Saved entries:
·····
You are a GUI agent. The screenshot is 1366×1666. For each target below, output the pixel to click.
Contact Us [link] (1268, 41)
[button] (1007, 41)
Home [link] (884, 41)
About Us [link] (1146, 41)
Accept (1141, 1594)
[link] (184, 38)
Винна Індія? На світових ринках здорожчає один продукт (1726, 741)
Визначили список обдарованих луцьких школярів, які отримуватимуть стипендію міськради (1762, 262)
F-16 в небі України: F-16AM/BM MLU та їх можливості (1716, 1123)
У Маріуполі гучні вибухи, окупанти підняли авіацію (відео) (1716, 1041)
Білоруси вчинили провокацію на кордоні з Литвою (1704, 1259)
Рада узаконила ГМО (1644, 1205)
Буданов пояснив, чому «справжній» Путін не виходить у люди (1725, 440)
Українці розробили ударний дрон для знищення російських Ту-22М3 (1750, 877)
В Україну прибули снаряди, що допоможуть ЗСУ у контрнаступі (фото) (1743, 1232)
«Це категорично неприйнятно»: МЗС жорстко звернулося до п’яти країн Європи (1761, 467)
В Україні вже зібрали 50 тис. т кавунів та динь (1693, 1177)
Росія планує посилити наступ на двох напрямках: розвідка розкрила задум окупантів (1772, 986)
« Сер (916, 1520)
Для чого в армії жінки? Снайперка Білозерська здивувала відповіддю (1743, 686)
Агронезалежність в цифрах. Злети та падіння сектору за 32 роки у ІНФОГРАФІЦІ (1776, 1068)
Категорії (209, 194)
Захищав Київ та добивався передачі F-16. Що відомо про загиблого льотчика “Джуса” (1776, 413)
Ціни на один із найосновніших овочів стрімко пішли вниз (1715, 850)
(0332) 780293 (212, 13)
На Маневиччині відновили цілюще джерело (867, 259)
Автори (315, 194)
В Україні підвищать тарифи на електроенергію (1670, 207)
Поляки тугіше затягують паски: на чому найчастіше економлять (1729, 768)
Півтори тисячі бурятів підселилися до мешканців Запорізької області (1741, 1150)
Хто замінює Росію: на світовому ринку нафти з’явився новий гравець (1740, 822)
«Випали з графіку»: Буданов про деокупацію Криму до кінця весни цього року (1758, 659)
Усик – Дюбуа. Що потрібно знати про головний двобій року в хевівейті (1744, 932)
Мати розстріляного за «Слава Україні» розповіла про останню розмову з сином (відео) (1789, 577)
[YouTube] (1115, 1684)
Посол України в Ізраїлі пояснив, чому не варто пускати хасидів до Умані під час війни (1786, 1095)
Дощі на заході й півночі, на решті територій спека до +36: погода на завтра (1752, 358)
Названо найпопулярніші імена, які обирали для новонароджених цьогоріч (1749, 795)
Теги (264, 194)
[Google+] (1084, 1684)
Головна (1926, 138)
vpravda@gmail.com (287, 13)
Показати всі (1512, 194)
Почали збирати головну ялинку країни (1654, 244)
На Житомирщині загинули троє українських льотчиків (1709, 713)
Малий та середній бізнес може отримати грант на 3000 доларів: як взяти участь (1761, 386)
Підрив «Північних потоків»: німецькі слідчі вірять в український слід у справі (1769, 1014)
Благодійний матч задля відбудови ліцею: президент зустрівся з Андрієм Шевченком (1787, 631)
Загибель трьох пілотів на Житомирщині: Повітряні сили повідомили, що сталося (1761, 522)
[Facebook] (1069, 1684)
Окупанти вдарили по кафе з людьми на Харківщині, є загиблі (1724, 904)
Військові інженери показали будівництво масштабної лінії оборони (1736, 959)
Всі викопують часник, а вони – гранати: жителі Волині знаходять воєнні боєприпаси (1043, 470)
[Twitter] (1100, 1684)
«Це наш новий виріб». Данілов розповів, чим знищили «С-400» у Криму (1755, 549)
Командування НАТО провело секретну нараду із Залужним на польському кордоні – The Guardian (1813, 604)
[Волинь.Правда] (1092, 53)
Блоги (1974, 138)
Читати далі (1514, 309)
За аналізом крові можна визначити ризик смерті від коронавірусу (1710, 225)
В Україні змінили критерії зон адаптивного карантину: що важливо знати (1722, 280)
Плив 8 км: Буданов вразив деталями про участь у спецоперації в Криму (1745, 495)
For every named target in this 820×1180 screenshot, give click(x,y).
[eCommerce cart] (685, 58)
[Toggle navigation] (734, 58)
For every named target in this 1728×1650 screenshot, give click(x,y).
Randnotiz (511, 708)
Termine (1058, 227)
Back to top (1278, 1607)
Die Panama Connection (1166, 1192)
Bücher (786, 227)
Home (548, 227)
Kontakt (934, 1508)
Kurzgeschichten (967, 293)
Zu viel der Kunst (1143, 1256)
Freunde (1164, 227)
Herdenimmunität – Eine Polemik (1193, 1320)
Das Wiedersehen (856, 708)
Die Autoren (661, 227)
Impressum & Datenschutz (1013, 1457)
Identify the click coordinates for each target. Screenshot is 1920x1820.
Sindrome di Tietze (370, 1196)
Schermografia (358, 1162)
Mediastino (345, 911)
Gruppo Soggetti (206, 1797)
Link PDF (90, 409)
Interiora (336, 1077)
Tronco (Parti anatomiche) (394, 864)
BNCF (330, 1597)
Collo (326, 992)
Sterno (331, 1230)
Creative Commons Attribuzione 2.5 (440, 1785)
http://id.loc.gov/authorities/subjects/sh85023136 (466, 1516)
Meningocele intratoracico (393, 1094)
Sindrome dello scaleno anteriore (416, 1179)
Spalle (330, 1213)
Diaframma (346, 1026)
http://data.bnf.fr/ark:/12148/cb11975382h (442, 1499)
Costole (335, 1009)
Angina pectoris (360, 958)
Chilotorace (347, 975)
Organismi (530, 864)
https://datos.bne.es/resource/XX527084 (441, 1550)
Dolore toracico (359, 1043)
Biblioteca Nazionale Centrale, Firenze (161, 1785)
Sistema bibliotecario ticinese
·····
» **Exercise**
From the first line through the last, repeat the entries exactly.

» **Answer box**
You are a GUI agent. The screenshot is 1366×1666. For each target below, output the pixel to click.
Contact Us [link] (1268, 41)
[button] (1007, 41)
Home [link] (884, 41)
About Us [link] (1146, 41)
Accept (1141, 1594)
[link] (184, 38)
Винна Індія? На світових ринках здорожчає один продукт (1726, 741)
Визначили список обдарованих луцьких школярів, які отримуватимуть стипендію міськради (1762, 262)
F-16 в небі України: F-16AM/BM MLU та їх можливості (1716, 1123)
У Маріуполі гучні вибухи, окупанти підняли авіацію (відео) (1716, 1041)
Білоруси вчинили провокацію на кордоні з Литвою (1704, 1259)
Рада узаконила ГМО (1644, 1205)
Буданов пояснив, чому «справжній» Путін не виходить у люди (1725, 440)
Українці розробили ударний дрон для знищення російських Ту-22М3 (1750, 877)
В Україну прибули снаряди, що допоможуть ЗСУ у контрнаступі (фото) (1743, 1232)
«Це категорично неприйнятно»: МЗС жорстко звернулося до п’яти країн Європи (1761, 467)
В Україні вже зібрали 50 тис. т кавунів та динь (1693, 1177)
Росія планує посилити наступ на двох напрямках: розвідка розкрила задум окупантів (1772, 986)
« Сер (916, 1520)
Для чого в армії жінки? Снайперка Білозерська здивувала відповіддю (1743, 686)
Агронезалежність в цифрах. Злети та падіння сектору за 32 роки у ІНФОГРАФІЦІ (1776, 1068)
Категорії (209, 194)
Захищав Київ та добивався передачі F-16. Що відомо про загиблого льотчика “Джуса” (1776, 413)
Ціни на один із найосновніших овочів стрімко пішли вниз (1715, 850)
(0332) 780293 (212, 13)
На Маневиччині відновили цілюще джерело (867, 259)
Автори (315, 194)
В Україні підвищать тарифи на електроенергію (1670, 207)
Поляки тугіше затягують паски: на чому найчастіше економлять (1729, 768)
Півтори тисячі бурятів підселилися до мешканців Запорізької області (1741, 1150)
Хто замінює Росію: на світовому ринку нафти з’явився новий гравець (1740, 822)
«Випали з графіку»: Буданов про деокупацію Криму до кінця весни цього року (1758, 659)
Усик – Дюбуа. Що потрібно знати про головний двобій року в хевівейті (1744, 932)
Мати розстріляного за «Слава Україні» розповіла про останню розмову з сином (відео) (1789, 577)
[YouTube] (1115, 1684)
Посол України в Ізраїлі пояснив, чому не варто пускати хасидів до Умані під час війни (1786, 1095)
Дощі на заході й півночі, на решті територій спека до +36: погода на завтра (1752, 358)
Названо найпопулярніші імена, які обирали для новонароджених цьогоріч (1749, 795)
Теги (264, 194)
[Google+] (1084, 1684)
Головна (1926, 138)
vpravda@gmail.com (287, 13)
Показати всі (1512, 194)
Почали збирати головну ялинку країни (1654, 244)
На Житомирщині загинули троє українських льотчиків (1709, 713)
Малий та середній бізнес може отримати грант на 3000 доларів: як взяти участь (1761, 386)
Підрив «Північних потоків»: німецькі слідчі вірять в український слід у справі (1769, 1014)
Благодійний матч задля відбудови ліцею: президент зустрівся з Андрієм Шевченком (1787, 631)
Загибель трьох пілотів на Житомирщині: Повітряні сили повідомили, що сталося (1761, 522)
[Facebook] (1069, 1684)
Окупанти вдарили по кафе з людьми на Харківщині, є загиблі (1724, 904)
Військові інженери показали будівництво масштабної лінії оборони (1736, 959)
Всі викопують часник, а вони – гранати: жителі Волині знаходять воєнні боєприпаси (1043, 470)
[Twitter] (1100, 1684)
«Це наш новий виріб». Данілов розповів, чим знищили «С-400» у Криму (1755, 549)
Командування НАТО провело секретну нараду із Залужним на польському кордоні – The Guardian (1813, 604)
[Волинь.Правда] (1092, 53)
Блоги (1974, 138)
Читати далі (1514, 309)
За аналізом крові можна визначити ризик смерті від коронавірусу (1710, 225)
В Україні змінили критерії зон адаптивного карантину: що важливо знати (1722, 280)
Плив 8 км: Буданов вразив деталями про участь у спецоперації в Криму (1745, 495)
For every named target in this 820×1180 screenshot, give click(x,y).
[eCommerce cart] (685, 58)
[Toggle navigation] (734, 58)
For every named target in this 1728×1650 screenshot, give click(x,y).
Randnotiz (511, 708)
Termine (1058, 227)
Back to top (1278, 1607)
Die Panama Connection (1166, 1192)
Bücher (786, 227)
Home (548, 227)
Kontakt (934, 1508)
Kurzgeschichten (967, 293)
Zu viel der Kunst (1143, 1256)
Freunde (1164, 227)
Herdenimmunität – Eine Polemik (1193, 1320)
Das Wiedersehen (856, 708)
Die Autoren (661, 227)
Impressum & Datenschutz (1013, 1457)
Identify the click coordinates for each target. Screenshot is 1920x1820.
Sindrome di Tietze (370, 1196)
Schermografia (358, 1162)
Mediastino (345, 911)
Gruppo Soggetti (206, 1797)
Link PDF (90, 409)
Interiora (336, 1077)
Tronco (Parti anatomiche) (394, 864)
BNCF (330, 1597)
Collo (326, 992)
Sterno (331, 1230)
Creative Commons Attribuzione 2.5 (440, 1785)
http://id.loc.gov/authorities/subjects/sh85023136 (466, 1516)
Meningocele intratoracico (393, 1094)
Sindrome dello scaleno anteriore (416, 1179)
Spalle (330, 1213)
Diaframma (346, 1026)
http://data.bnf.fr/ark:/12148/cb11975382h (442, 1499)
Costole (335, 1009)
Angina pectoris (360, 958)
Chilotorace (347, 975)
Organismi (530, 864)
https://datos.bne.es/resource/XX527084 (441, 1550)
Dolore toracico (359, 1043)
Biblioteca Nazionale Centrale, Firenze (161, 1785)
Sistema bibliotecario ticinese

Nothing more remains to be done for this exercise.